Ramsay R
Department of Psychiatry, Middlesex Hospital, London.
J Psychosom Res. 1990;34(4):355-65. doi: 10.1016/0022-3999(90)90059-d.
Recently a spate of large scale disasters has caught public attention. Survivors of unexpected catastrophes find their lives radically changed. They may develop a characteristic pattern of symptoms in response to their exposure to overwhelming stress. Ten years ago, American psychiatrists introduced a new diagnostic category, post-traumatic stress disorder (PTSD), referring to the range of psychological symptoms survivors demonstrate after extreme trauma (Diagnostic and Statistical Manual of Mental Disorders, APA, Washington D.C.). Although the validity of this syndrome remains debatable, the term PTSD is increasingly in use, a practice likely to continue given its inclusion in the draft edition of ICD 10 (WHO, Geneva). This review looks at the evidence that PTSD describes a specific clinical entity. The historical background to the belief that individuals respond to stress is summarized. The criteria that must be fulfilled and methods of establishing a diagnosis are described. A discussion of aetiological factors and the natural history of the psychological response to stress follows, with reference to clinical management, including the provision of effective intervention for survivors to prevent a full blown stress reaction emerging.
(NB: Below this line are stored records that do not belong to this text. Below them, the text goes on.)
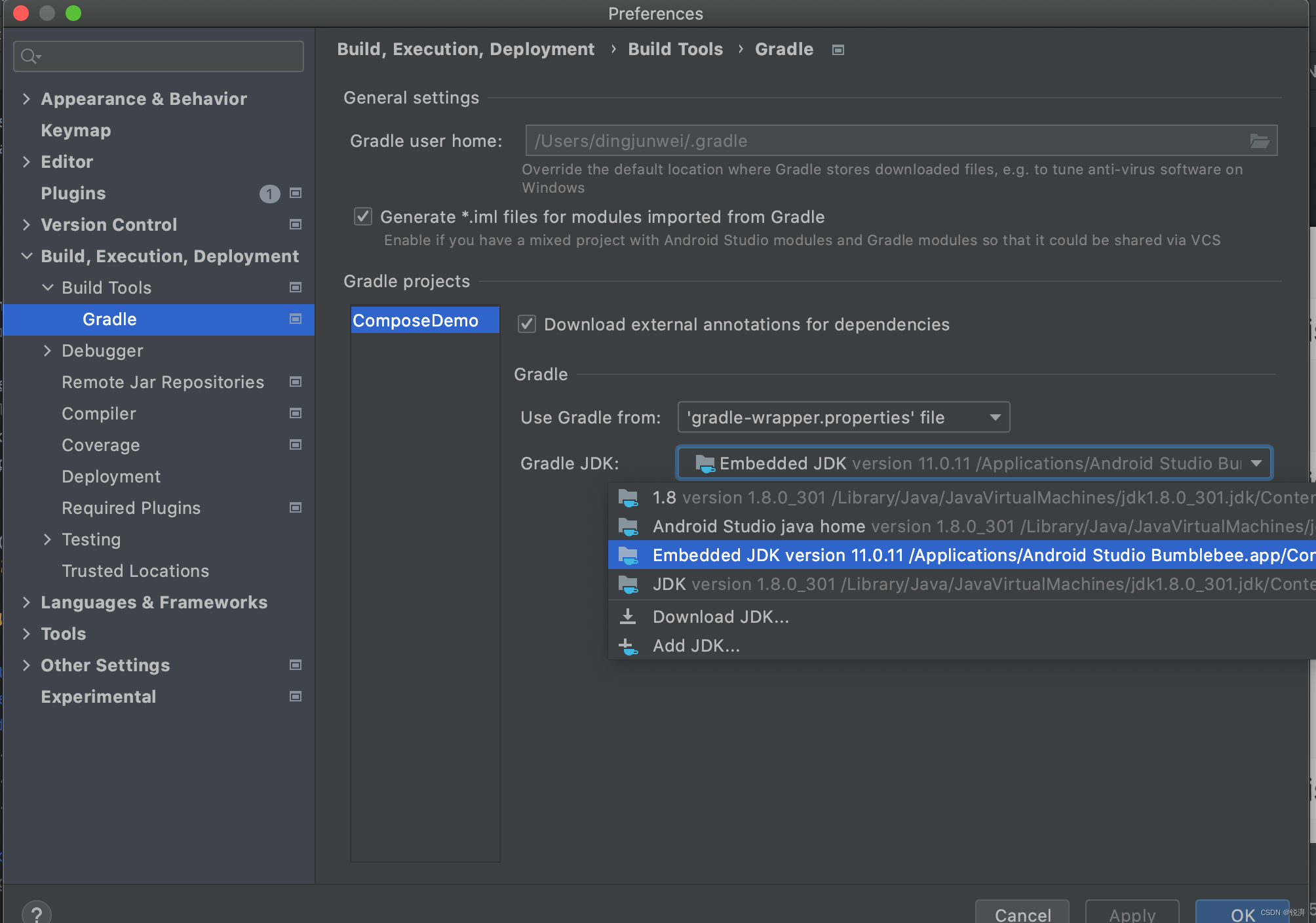Viewport: 1316px width, 923px height.
Task: Click the help question mark icon
Action: 37,913
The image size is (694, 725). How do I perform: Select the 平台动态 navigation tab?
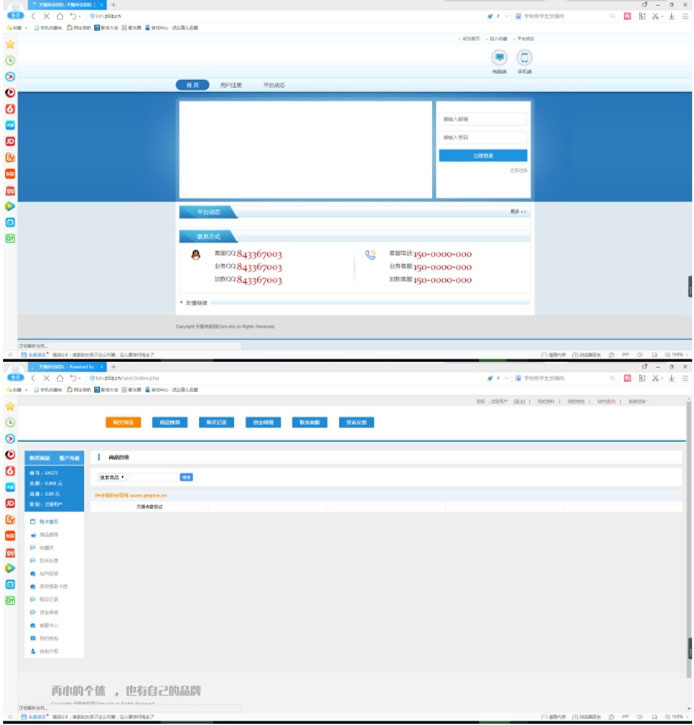274,85
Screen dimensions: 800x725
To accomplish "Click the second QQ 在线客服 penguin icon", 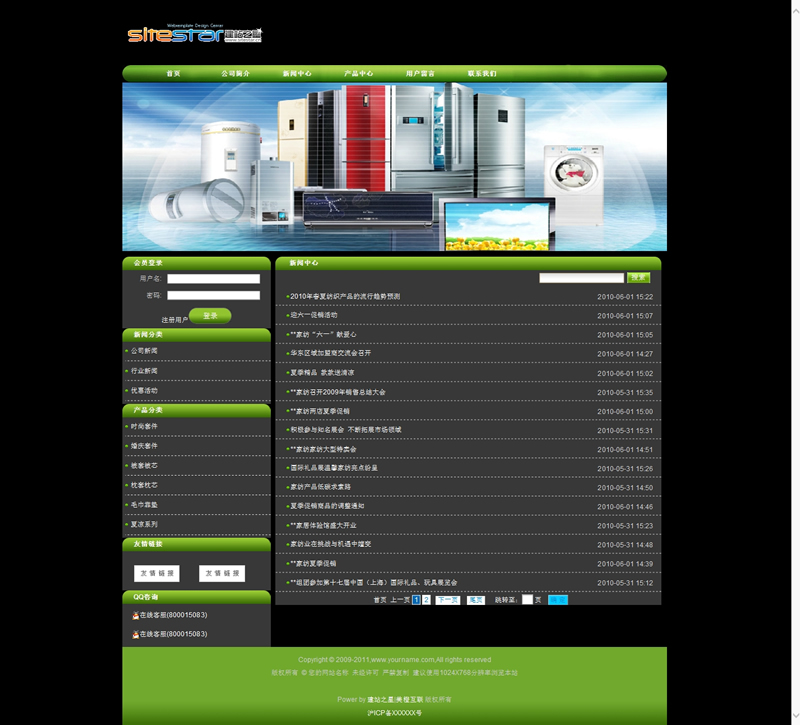I will [x=135, y=634].
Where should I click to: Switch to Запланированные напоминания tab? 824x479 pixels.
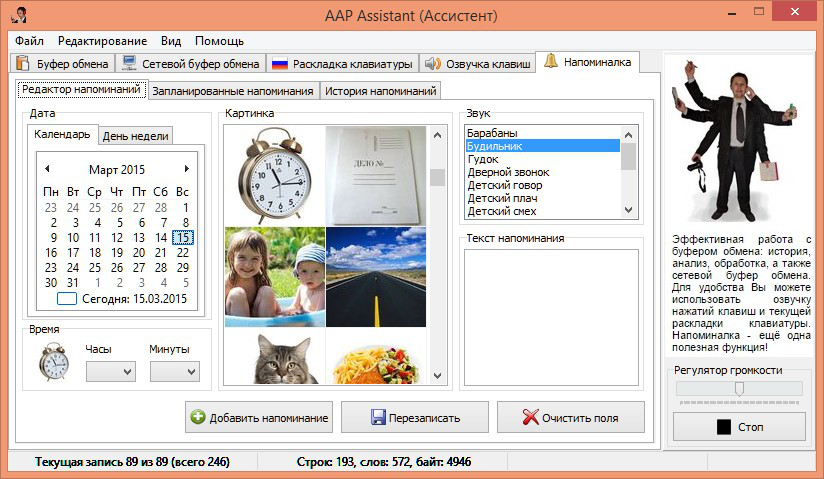coord(232,91)
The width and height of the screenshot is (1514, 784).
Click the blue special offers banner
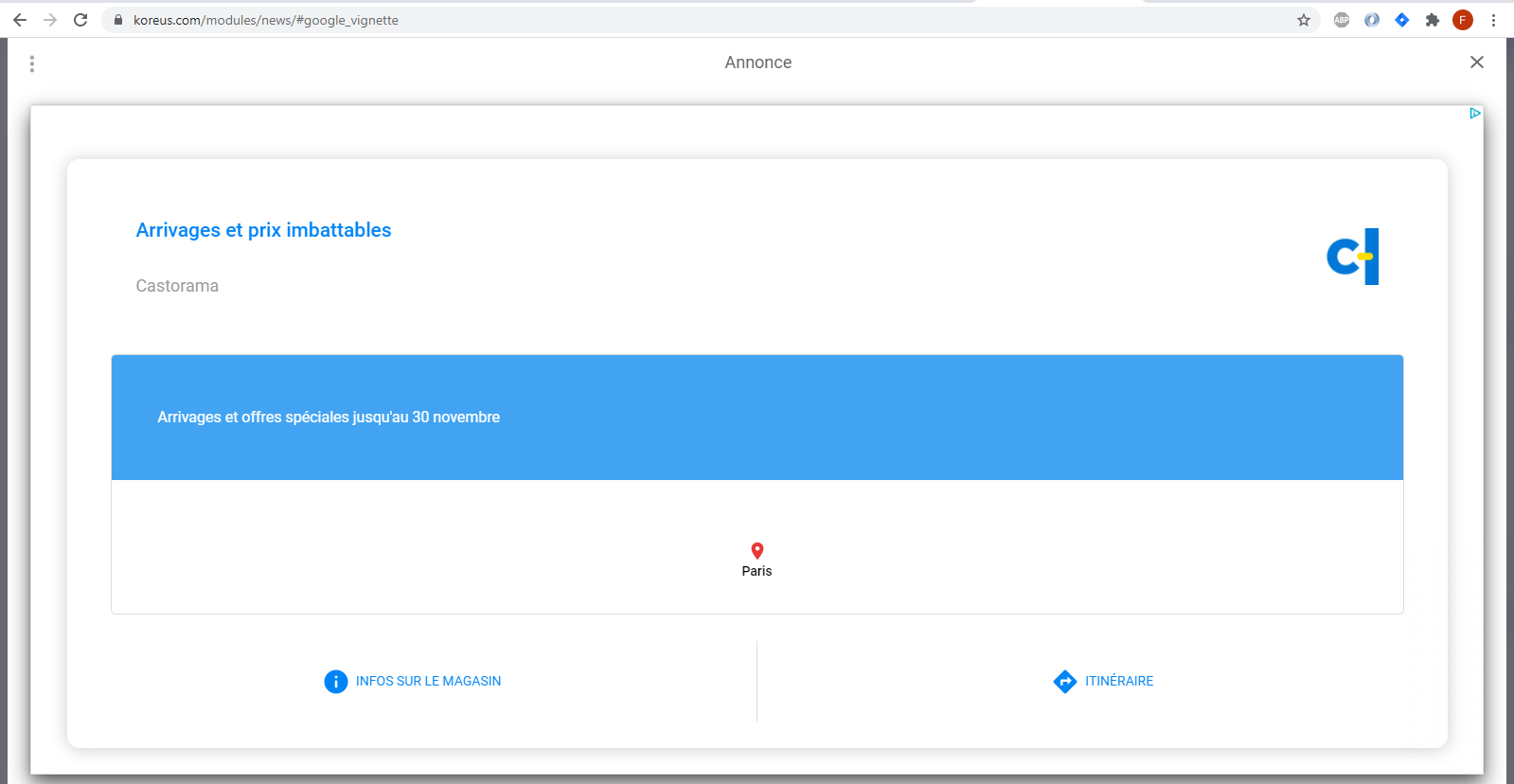tap(757, 418)

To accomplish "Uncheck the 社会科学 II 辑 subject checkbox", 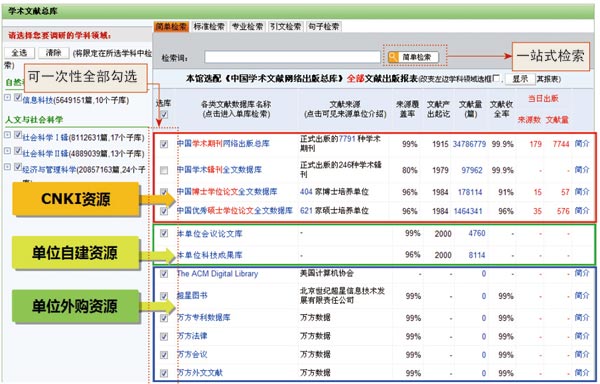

最近,一系列大规模灾难引起了公众的关注。意外灾难的幸存者发现他们的生活发生了彻底改变。他们可能会因遭受巨大压力而出现一系列典型症状。十年前,美国精神病学家引入了一种新的诊断类别——创伤后应激障碍(PTSD),用于描述幸存者在经历极端创伤后所表现出的一系列心理症状(《精神疾病诊断与统计手册》,美国精神病学协会,华盛顿特区)。尽管这种综合征的有效性仍存在争议,但PTSD这一术语的使用越来越广泛,鉴于其被纳入了ICD - 10草案版(世界卫生组织,日内瓦),这种使用情况可能会持续下去。本综述探讨了PTSD描述一种特定临床实体的证据。总结了关于个体对压力做出反应这一观点的历史背景。描述了必须满足的诊断标准以及确立诊断的方法。随后讨论了病因学因素以及对压力的心理反应的自然病程,并提及了临床管理,包括为幸存者提供有效干预以防止全面的应激反应出现。